O God, help us see in the Christmas wreath the victory Christ won for us. When we are discouraged and need forgiveness, remind us that Jesus is ready to defend us and give us a crown of victory with Him forever

“The shepherds said to one another: Let us go over to Bethlehem and see this event which the Lord has made known to us.” Luke 2:15

On that sacred night when Jesus was born, in a stable near the hillsides of Bethlehem, some shepherds were invited by the Angel to go and see the newborn Messiah of Israel. After Mary and Joseph, they were the first people on earth to adore this Infant Savior. Their crooked shepherd staffs have been memorialized in the candy canes which decorate our Christmas trees and fill the stockings of children.


O God, your angel announced the joyful news of the newborn King to humble shepherds. As we enjoy these symbols of the shepherd’s staff, let our hearts be humble enough to receive your gift of love and rejoice in your message of peace to all people of good will.

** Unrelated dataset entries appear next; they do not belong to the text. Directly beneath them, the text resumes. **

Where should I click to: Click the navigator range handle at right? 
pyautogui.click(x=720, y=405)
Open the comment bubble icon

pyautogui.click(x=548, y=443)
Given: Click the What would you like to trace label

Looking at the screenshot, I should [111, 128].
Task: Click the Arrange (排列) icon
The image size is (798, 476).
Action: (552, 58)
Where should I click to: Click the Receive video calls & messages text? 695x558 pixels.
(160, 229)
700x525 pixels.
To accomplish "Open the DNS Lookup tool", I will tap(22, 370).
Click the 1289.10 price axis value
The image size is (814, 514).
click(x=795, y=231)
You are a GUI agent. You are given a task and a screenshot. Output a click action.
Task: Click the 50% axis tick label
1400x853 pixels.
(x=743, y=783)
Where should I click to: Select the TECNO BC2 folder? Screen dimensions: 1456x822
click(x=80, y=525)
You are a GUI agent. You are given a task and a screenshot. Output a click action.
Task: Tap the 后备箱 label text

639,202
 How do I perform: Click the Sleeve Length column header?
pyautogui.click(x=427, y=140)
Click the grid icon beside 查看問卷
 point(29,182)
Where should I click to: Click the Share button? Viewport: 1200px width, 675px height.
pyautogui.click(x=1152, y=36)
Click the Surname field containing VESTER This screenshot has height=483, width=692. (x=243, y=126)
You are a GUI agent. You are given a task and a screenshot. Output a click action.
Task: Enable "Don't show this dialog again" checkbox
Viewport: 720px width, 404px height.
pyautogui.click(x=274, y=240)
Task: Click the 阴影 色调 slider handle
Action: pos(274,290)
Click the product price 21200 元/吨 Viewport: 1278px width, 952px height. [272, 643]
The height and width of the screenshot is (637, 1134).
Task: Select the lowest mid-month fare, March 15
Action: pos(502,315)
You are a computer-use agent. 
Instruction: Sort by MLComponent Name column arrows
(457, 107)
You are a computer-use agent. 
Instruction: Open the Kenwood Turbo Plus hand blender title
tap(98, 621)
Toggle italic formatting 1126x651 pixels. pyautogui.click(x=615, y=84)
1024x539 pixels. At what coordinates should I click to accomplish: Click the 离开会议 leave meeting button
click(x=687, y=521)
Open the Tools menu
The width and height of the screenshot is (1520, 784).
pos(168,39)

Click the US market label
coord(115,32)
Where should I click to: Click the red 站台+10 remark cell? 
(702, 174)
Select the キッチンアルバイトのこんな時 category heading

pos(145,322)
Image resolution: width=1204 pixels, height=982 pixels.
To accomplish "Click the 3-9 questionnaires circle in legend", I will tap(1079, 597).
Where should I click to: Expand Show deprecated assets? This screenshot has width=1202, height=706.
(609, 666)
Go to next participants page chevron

“And the light shines in the darkness, and the darkness has not overcome it.” John 1:3

Poinsettias are native to Mexico. They were named after America’s first ambassador to Mexico, Joel Poinsett. He brought the plants to America in 1828. The Mexicans in the eighteenth century thought the plants were symbolic of the Star of Bethlehem. Thus the Poinsettia became associated with the Christmas season. The actual flower of the poinsettia is small and yellow. But surrounding the flower are large, bright red leaves, often mistaken for petals.


Lord, may the light you have given to the world never cease to shine brightly in the hearts of your children


“I myself am the living bread which has come down from heaven. If anyone eats this bread he will live forever.” John 6:51
Decorating the Christmas tree with ornaments comes from an old European custom when ornaments were made from cookies and bread. These were hung on the tree in thanks for “our daily bread.” They meant a special Christmas treat for the children, too. Through the years these edible decorations began to be made of carved wood and blown glass. The tradition of edible decorations is still carried on when we give and share special Christmas breads and foods, like fruitcake, with friends and relatives.
Father, we thank you for our daily bread which feeds our bodies. We especially thank You for Jesus who is the spiritual food who has come down from heaven. Nourished by Him may we be strengthened for our journey in life as we prepare for the life to come in heaven.

“Just as in Adam all die, so in Christ all will come to life again. Each in his own order: Christ the first fruits, then at his coming those who belong to Christ.” 1 Corinthians 15:22-23
We often use apples to stuff children’s Christmas stockings and to hang on our Christmas tree as decorations. Yet few of us realize that the apple also has a Christian meaning. It stands for the forbidden fruit that Adam and Eve ate in the garden of Paradise and therefore, the first sin and the sin of all humanity. Although the apple recalls this sad event, it also reminds us of the happy outcome -- the good news that Christ is the new Adam who saved us from sin. The Church sings: “O happy fault which merited such a Redeemer!”


O God our Creator, like our first parents Adam and Eve, we are weak and have sinned. You have given us hope, however, by sending us Your only Son who was born in a stable and died on the cross, so that we might be made new again.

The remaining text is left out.